In Bookshelf on Fri 14 Jan 2011 at 10:23

I just added “Flash Crash 2010” to my Bookshelf videos. It’s an instant classic, a YouTube sensation (in my book at least). On so many of those lazy, low volume, melt up trading days since May 6, 2010’s Flash Crash, we’ve gathered around a computer screen here in the office, and we’ve revelled in this video. I just have to immortalize it by adding it to my Bookshelf. Please, enjoy…

It’s a three-minute live recording of a trader during the crash: eerie, hilarious, quotable. The “narrator” has the geeky-est, giddy-est voice I’ve ever heard. I can just picture him unbuttoning his top button, rubbing his hands together, mouth foaming, veins popping. Who can forget lines like:

  • “We call this a ca-pi-tu-la-tion!”
  • “Even Cramer doesn’t know what to think…”
  • “Cancel all orders, cancel all orders!”
  • “We told you we didn’t want to see you get… hoooooked… you got hoooooked.”
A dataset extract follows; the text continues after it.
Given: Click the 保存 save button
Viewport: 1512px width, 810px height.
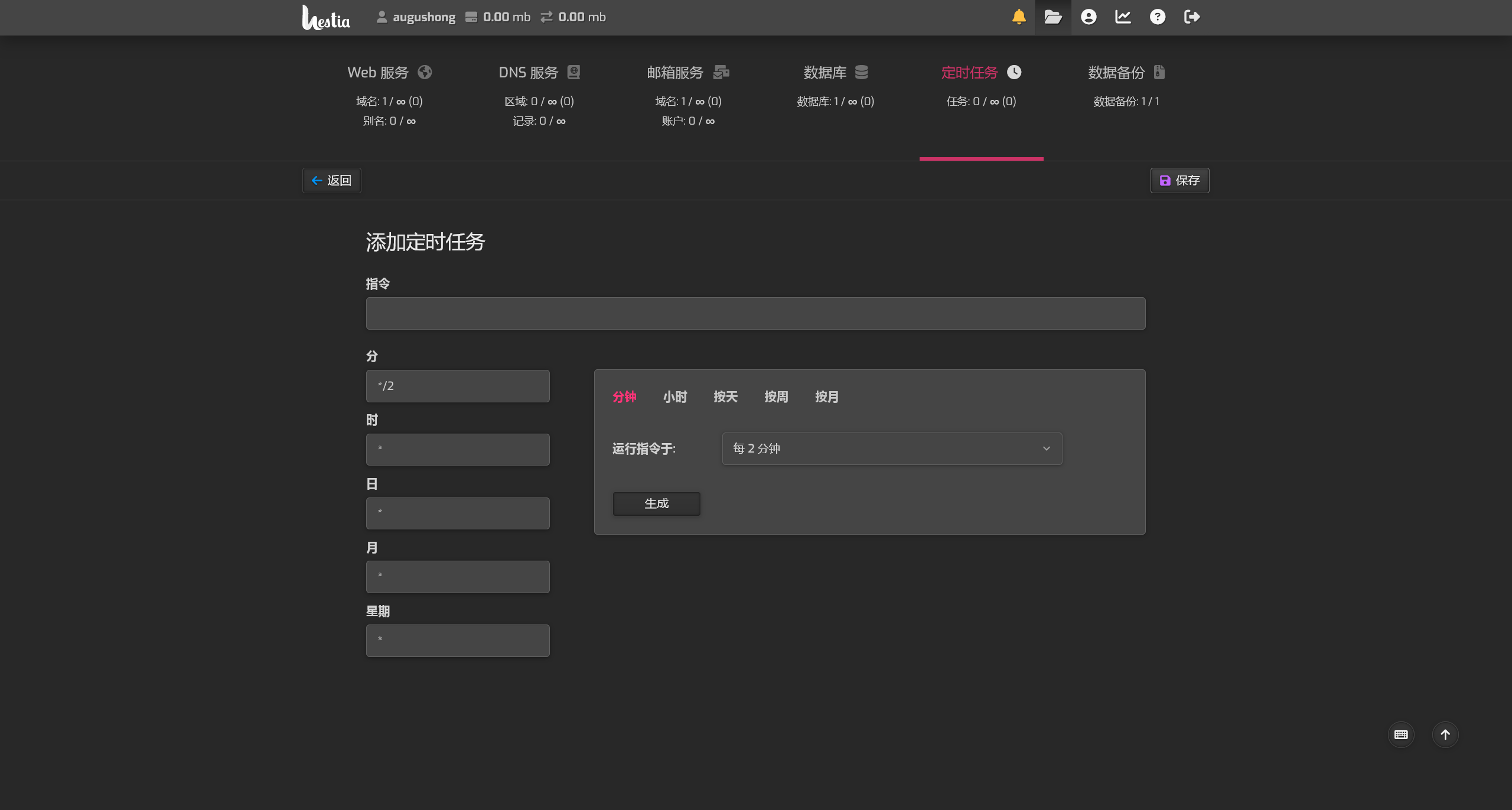Looking at the screenshot, I should coord(1179,180).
I’ll never forget the Flash Crash of 2010. Back in May of that year, my office was off of an equity trading desk, which handled special transactions for corporate equity compensation (stock option exercises, restricted stock/ESPP sales, etc.). Throughout that day, the desk’s call volume was abnormally heavy, with two of their exclusive corporations dropping sharply off 52-week highs and corporate shareholders scrambling to get out.
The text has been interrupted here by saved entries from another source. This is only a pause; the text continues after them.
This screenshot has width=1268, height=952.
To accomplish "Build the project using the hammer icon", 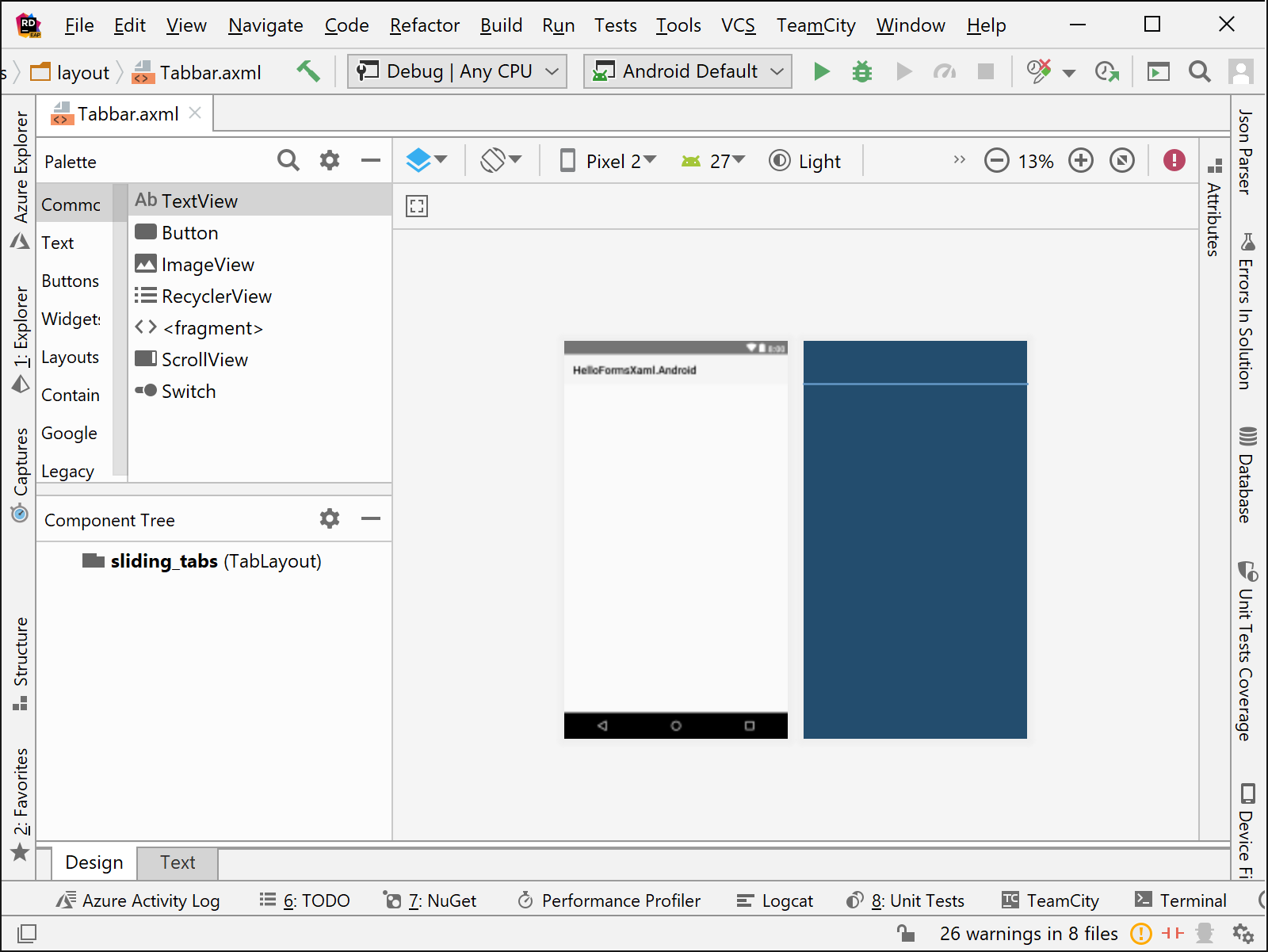I will (x=309, y=71).

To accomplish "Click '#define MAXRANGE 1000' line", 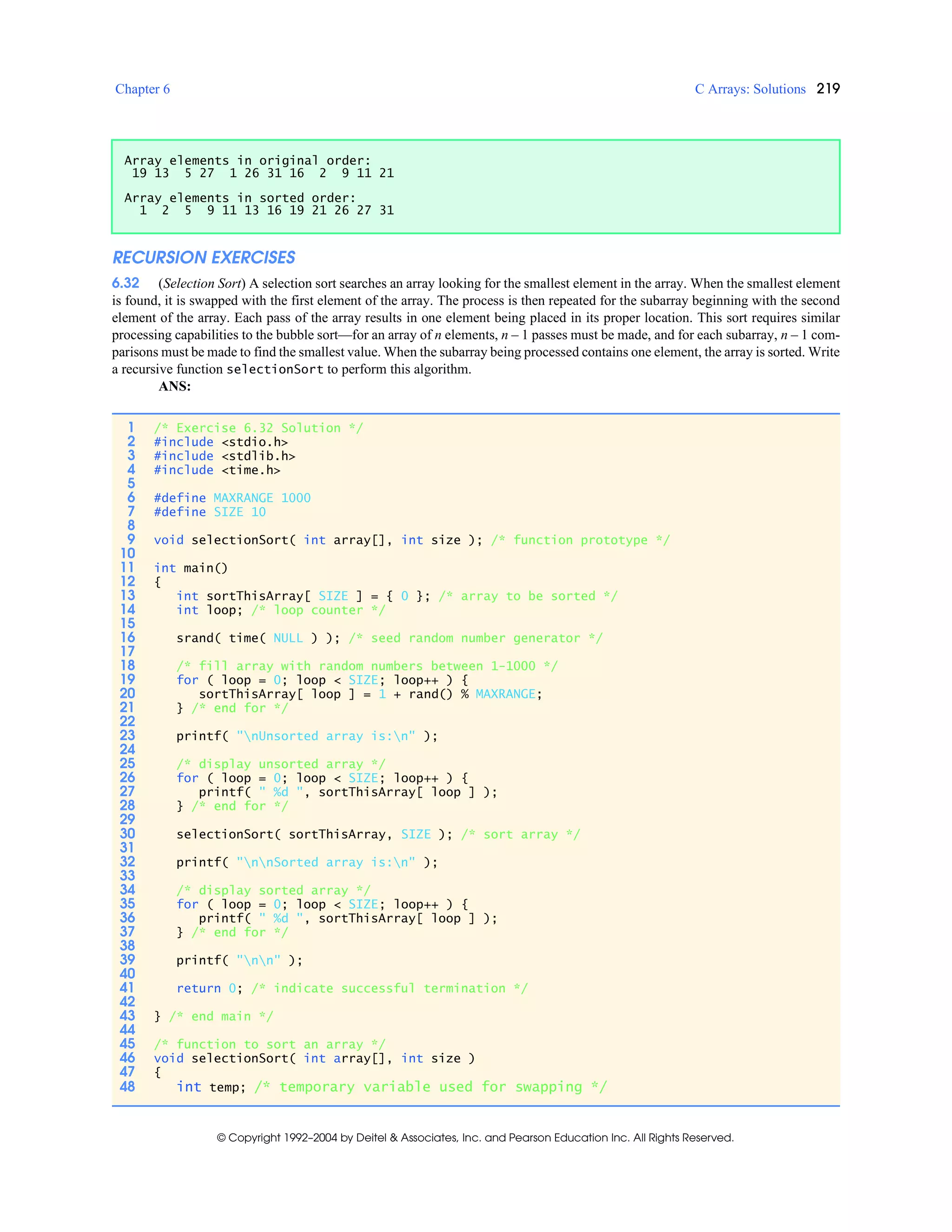I will [x=232, y=498].
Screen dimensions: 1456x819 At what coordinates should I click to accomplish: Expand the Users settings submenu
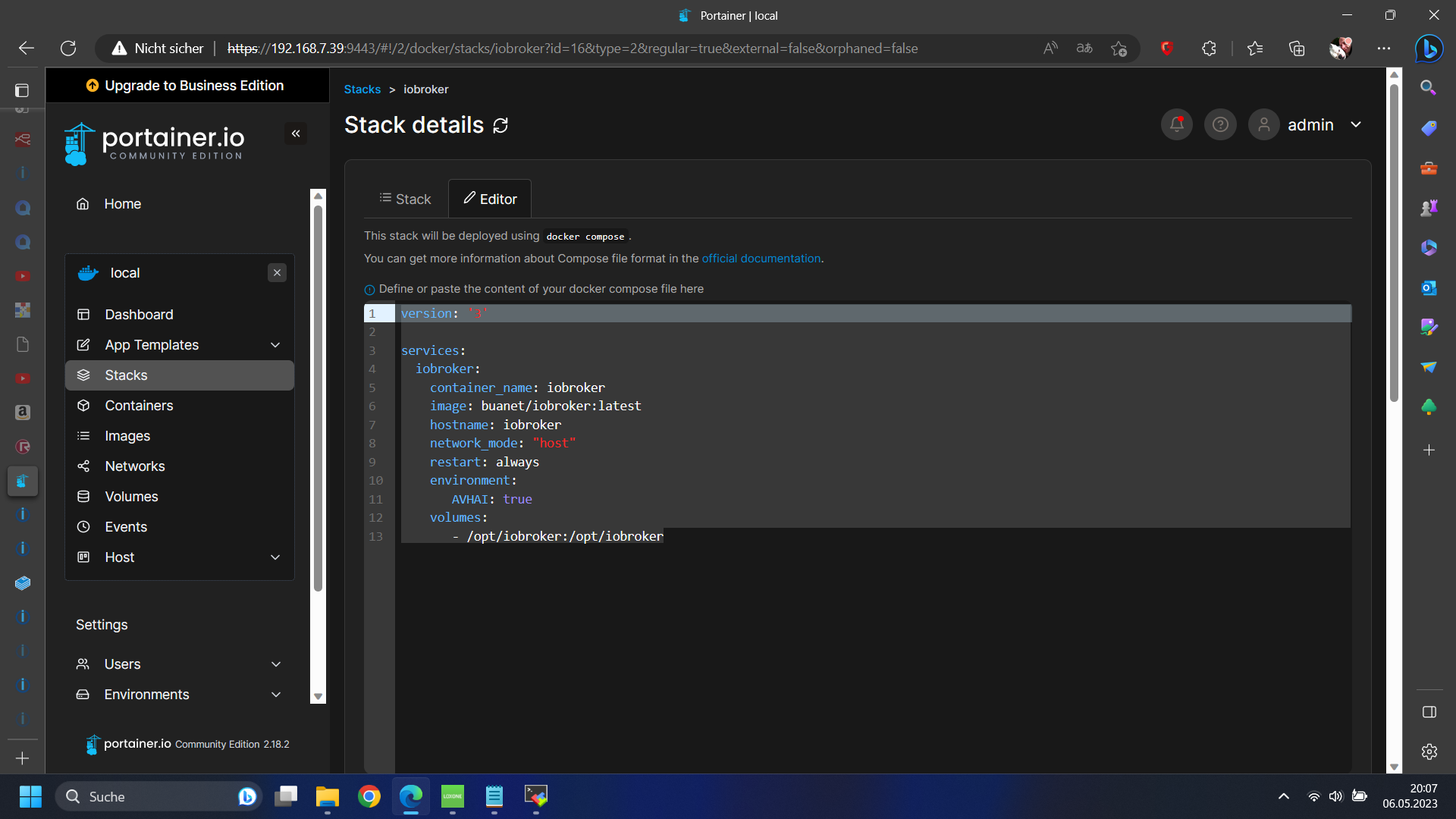276,664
I remember hearing one trader trying to take an order from such a shareholder:

…would you like to execute at the Market price or at a limit?<Pause>

The Market is a $230.55 <Pause> now $230.10 <Pause> it’s at $229.05 <Pause> well you better decide because pretty soon you won’t have a Bid.
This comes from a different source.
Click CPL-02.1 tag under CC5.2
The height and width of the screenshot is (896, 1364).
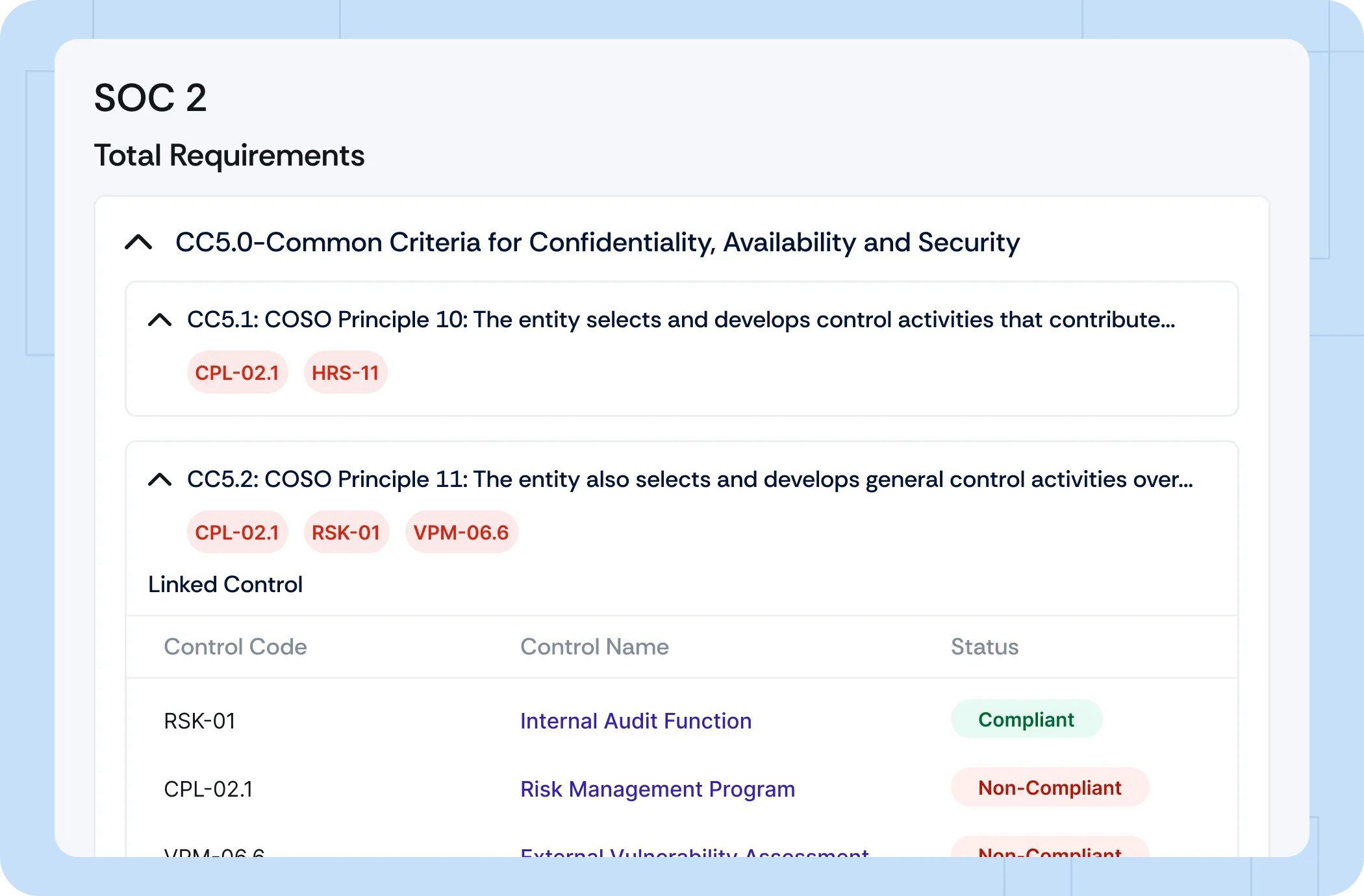(x=237, y=532)
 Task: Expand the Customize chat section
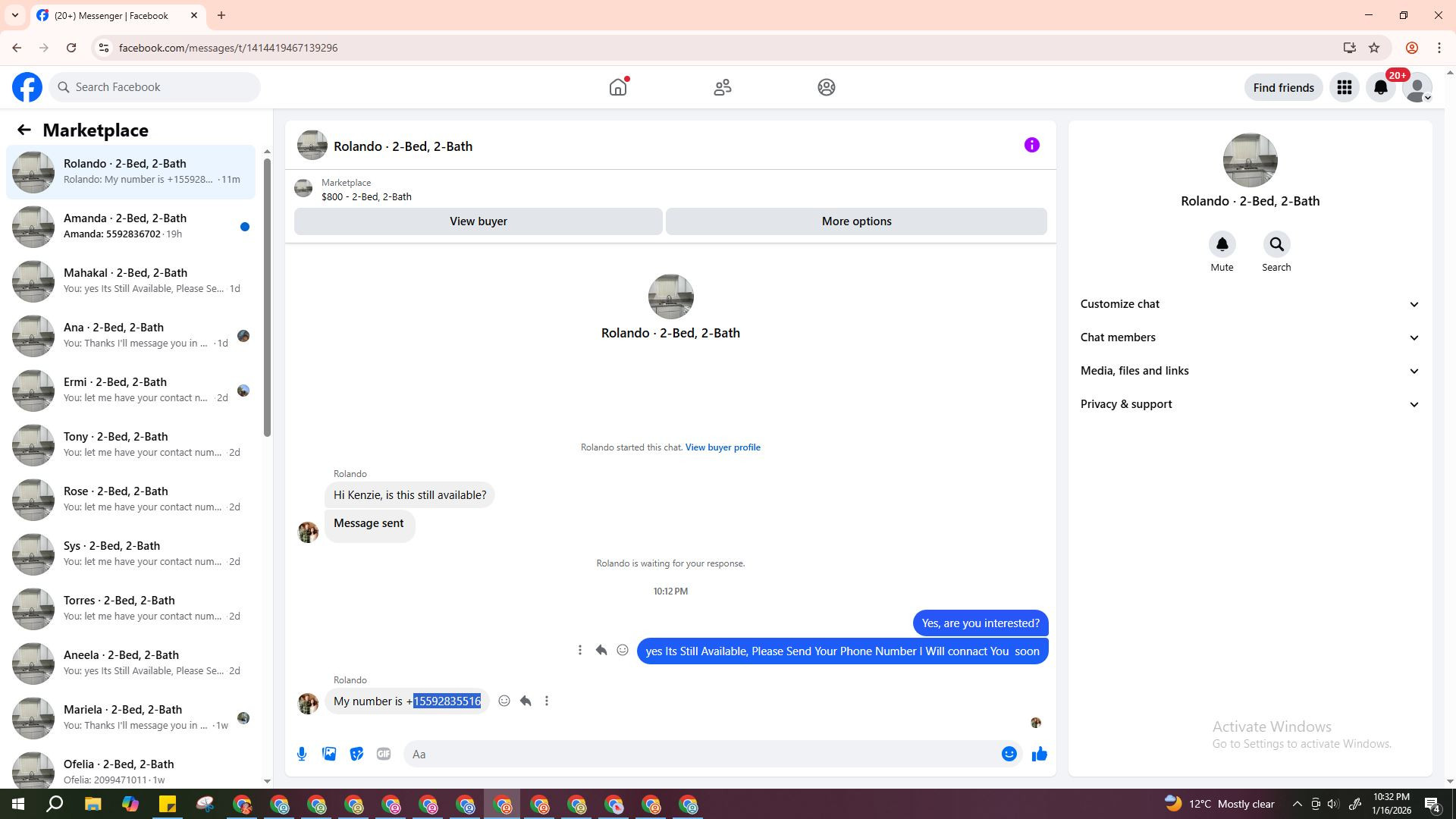(x=1249, y=304)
My ticker screen had been red all day, but I hadn’t been following it with any closer attention than normal. Hearing the hustle on the trading desk, I clicked on my desktop to pull up Reuters. The intraday performance start slipping before my eyes. The quote updates were furious since volume started hitting the market en masse. Someone on the trading desk let loose a chuckle. The phones started exploding. My screen started bleeding-out like one of those victims on Dexter.

Then, an uptick–the Market found a bid. Wait, no, there it goes again, down, down, down. The phones stopped ringing, the trading desk was quiet. “Here it comes, a thousand… my God, a thousand point loss, there it is,” someone muttered.

We know what happened there & thereafter. I do remember joining four friends for dinner later that night. We meet every Tuesday at the same bar/restaurant. I’m a Private Wealth Portfolio Manager, one friend is an equity analyst for a Mutual Fund company, another is a global financial equities analyst for a Money Manager, and our fourth friend is a doctor. Late in the night, we turned to the topic of the Flash Crash from earlier in the day. Our favorite bartender joined the conversation–previously unbeknownst to us, he was a day trader during Market hours. “I’ve never seen anything like it,” he said, “but that’s why you always set your stops.”

Stops indeed. If anything, the Flash Crash was reminiscent of the stop loss waterfall triggered by portfolio insurance, the widely-accepted culprit of Black Monday (October 19, 1987).